◆ **TEXTE FOURNI**:

────────────────────────────────────────

Le développement actuel des exigences en matière d’offsets, notamment dans les marchés « émergents » d’intérêt stratégique pour les entreprises françaises et européennes, révèle en effet les limites des représentations économiques du commerce mondial financiarisé, où le marché trouverait dans l’échange son équilibre et sa raison. Là où on pensait que le marché allait tout financiariser, on voit en réalité revenir des formes de troc.
Par l’intrication entre l’économique et l’extra-économique lié au développement, les offsets participent également de la logique qui sous-tend le développement de la Responsabilité sociale des entreprises (RSE) : on y traite par des contrats séparés une opération d’ensemble qui les excède. Ainsi, la véritable économie du contrat est à chercher hors du contrat.
Introduction
Les offsets sont des contrats non standards exigeant qu’une forme d’activité économique soit transférée du vendeur au gouvernement de l’acheteur comme condition pour la vente de biens et/ou services sur les marchés publics. L’offset concerne les échanges sur les marchés publics portant sur des biens de haute technologie (défense, énergie, aéronautique, transport, etc.). Il s’applique en général aux contrats supérieurs à 10 millions d’euros.

────────────────────────────────────────

[Entrées de données enregistrées]
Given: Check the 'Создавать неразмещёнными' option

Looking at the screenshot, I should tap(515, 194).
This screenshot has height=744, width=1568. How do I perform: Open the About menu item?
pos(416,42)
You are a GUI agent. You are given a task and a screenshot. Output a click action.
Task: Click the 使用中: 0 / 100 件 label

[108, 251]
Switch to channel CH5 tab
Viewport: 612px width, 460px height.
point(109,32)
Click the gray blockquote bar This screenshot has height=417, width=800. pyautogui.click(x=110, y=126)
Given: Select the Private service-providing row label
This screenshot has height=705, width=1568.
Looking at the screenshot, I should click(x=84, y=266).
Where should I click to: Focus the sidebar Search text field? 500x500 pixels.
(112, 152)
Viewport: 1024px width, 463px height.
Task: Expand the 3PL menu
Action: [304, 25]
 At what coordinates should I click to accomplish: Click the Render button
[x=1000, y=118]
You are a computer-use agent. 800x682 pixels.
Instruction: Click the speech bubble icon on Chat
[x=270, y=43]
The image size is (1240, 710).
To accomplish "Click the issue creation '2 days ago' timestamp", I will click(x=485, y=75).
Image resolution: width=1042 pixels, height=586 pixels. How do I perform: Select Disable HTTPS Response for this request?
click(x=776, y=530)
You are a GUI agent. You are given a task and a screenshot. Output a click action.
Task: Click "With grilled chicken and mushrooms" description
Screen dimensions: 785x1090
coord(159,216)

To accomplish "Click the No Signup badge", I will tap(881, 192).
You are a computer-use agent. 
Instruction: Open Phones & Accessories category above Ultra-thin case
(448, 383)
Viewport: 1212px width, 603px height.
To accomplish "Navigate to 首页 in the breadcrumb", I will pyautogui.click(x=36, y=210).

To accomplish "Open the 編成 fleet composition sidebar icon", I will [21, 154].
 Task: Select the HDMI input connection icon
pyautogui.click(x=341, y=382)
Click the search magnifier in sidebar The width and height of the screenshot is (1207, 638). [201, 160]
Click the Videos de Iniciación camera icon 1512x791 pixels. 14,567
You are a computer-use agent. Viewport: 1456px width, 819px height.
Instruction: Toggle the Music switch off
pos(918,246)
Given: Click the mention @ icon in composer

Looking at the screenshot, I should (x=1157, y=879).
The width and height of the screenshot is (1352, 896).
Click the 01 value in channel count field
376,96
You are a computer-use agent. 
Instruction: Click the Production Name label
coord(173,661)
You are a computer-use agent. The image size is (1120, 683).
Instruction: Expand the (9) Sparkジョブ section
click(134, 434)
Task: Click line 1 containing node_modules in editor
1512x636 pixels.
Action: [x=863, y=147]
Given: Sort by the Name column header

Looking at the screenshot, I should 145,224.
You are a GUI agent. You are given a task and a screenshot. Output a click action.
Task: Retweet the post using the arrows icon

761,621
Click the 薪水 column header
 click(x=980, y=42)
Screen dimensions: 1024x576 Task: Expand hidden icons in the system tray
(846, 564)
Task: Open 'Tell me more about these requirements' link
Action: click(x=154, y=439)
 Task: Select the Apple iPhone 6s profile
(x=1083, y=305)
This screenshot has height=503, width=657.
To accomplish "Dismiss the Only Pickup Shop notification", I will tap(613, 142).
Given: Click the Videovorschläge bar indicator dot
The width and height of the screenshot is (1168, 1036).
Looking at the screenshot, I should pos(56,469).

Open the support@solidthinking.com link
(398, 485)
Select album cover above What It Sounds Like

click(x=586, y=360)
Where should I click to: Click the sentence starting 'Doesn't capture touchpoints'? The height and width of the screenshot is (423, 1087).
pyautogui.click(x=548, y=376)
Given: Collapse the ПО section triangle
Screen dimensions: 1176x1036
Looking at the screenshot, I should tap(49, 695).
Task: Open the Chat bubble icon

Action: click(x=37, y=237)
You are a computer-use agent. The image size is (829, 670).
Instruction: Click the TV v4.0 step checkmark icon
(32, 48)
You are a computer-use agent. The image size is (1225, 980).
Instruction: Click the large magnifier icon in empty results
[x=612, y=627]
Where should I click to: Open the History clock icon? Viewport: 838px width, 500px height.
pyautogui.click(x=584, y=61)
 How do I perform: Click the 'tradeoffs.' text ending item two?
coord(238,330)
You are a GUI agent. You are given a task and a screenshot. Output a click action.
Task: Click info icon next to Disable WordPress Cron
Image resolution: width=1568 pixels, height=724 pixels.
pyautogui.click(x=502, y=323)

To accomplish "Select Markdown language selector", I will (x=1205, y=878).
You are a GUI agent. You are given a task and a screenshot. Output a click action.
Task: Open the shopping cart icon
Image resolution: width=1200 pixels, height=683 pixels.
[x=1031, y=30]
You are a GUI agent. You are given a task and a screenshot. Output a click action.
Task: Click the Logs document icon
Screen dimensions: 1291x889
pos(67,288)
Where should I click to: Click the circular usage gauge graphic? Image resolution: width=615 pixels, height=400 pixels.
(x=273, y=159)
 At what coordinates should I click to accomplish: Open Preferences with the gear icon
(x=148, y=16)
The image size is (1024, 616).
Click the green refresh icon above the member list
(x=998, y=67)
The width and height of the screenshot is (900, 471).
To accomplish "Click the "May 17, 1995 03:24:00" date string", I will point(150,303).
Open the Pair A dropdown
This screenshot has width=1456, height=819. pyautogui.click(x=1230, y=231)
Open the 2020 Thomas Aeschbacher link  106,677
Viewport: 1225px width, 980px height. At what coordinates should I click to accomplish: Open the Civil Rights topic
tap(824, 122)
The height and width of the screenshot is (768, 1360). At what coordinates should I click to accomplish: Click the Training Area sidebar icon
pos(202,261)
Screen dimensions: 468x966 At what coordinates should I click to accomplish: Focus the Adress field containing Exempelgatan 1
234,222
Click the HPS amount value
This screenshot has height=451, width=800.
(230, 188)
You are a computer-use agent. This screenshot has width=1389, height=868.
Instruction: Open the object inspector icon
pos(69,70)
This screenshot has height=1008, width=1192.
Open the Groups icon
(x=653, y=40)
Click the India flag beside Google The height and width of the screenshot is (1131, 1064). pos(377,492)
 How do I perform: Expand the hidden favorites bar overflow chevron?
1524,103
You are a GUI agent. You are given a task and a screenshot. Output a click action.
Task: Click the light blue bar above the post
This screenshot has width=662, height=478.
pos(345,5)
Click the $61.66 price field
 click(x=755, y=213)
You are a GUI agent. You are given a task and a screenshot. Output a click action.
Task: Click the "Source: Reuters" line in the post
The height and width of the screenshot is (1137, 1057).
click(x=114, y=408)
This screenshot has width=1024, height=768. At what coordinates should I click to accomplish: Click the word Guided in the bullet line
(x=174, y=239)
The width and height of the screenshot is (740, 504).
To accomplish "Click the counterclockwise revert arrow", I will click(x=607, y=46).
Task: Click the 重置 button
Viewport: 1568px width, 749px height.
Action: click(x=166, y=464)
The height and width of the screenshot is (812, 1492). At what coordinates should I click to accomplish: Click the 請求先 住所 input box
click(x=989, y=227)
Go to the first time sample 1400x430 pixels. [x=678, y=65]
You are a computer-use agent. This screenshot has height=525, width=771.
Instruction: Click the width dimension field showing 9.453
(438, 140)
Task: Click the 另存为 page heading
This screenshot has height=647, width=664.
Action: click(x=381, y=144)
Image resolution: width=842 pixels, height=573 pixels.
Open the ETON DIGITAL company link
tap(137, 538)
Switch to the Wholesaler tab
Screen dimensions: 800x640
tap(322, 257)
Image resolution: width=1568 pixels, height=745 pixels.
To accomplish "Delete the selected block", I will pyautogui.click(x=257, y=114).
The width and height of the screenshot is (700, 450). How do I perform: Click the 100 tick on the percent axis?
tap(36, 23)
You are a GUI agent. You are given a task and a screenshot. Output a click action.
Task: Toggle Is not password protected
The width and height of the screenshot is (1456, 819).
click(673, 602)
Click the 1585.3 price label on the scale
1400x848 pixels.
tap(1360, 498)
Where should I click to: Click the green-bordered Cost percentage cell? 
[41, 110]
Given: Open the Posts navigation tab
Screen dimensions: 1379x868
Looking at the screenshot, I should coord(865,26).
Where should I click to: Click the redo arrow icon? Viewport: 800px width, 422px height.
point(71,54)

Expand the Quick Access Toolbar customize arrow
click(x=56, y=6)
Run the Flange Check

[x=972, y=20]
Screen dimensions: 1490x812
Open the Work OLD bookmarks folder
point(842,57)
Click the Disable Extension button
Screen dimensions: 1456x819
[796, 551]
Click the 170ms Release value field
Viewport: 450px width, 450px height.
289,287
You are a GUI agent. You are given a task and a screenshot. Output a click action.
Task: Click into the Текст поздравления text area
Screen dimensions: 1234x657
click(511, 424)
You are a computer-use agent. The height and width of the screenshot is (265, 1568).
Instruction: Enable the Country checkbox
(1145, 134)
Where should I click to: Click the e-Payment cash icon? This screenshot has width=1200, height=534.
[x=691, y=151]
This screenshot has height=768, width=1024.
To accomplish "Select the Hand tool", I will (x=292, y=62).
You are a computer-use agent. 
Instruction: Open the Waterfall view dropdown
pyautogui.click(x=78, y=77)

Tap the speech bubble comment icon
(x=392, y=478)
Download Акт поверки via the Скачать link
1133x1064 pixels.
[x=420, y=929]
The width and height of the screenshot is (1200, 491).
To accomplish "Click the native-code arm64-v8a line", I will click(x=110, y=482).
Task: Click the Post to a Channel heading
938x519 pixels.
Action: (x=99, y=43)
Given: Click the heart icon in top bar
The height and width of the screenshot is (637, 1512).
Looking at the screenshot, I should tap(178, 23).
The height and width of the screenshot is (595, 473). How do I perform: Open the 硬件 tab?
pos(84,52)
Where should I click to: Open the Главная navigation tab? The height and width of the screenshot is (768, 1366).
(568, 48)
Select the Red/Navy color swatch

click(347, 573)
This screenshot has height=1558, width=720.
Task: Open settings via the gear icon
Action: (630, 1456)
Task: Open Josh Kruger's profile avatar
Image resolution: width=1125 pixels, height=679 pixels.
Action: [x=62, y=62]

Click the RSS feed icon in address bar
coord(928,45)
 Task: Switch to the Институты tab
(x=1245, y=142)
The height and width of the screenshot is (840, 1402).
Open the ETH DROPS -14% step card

────────────────────────────────────────

◆ **PETIT EXERCICE**:
Recopiez en entier le texte sur les offsets, mot pour mot. Les entrées ne sont pas utiles ici.

◆ **RÉPONSE ATTENDUE**:
Le développement actuel des exigences en matière d’offsets, notamment dans les marchés « émergents » d’intérêt stratégique pour les entreprises françaises et européennes, révèle en effet les limites des représentations économiques du commerce mondial financiarisé, où le marché trouverait dans l’échange son équilibre et sa raison. Là où on pensait que le marché allait tout financiariser, on voit en réalité revenir des formes de troc.
Par l’intrication entre l’économique et l’extra-économique lié au développement, les offsets participent également de la logique qui sous-tend le développement de la Responsabilité sociale des entreprises (RSE) : on y traite par des contrats séparés une opération d’ensemble qui les excède. Ainsi, la véritable économie du contrat est à chercher hors du contrat.
Introduction
Les offsets sont des contrats non standards exigeant qu’une forme d’activité économique soit transférée du vendeur au gouvernement de l’acheteur comme condition pour la vente de biens et/ou services sur les marchés publics. L’offset concerne les échanges sur les marchés publics portant sur des biens de haute technologie (défense, énergie, aéronautique, transport, etc.). Il s’applique en général aux contrats supérieurs à 10 millions d’euros.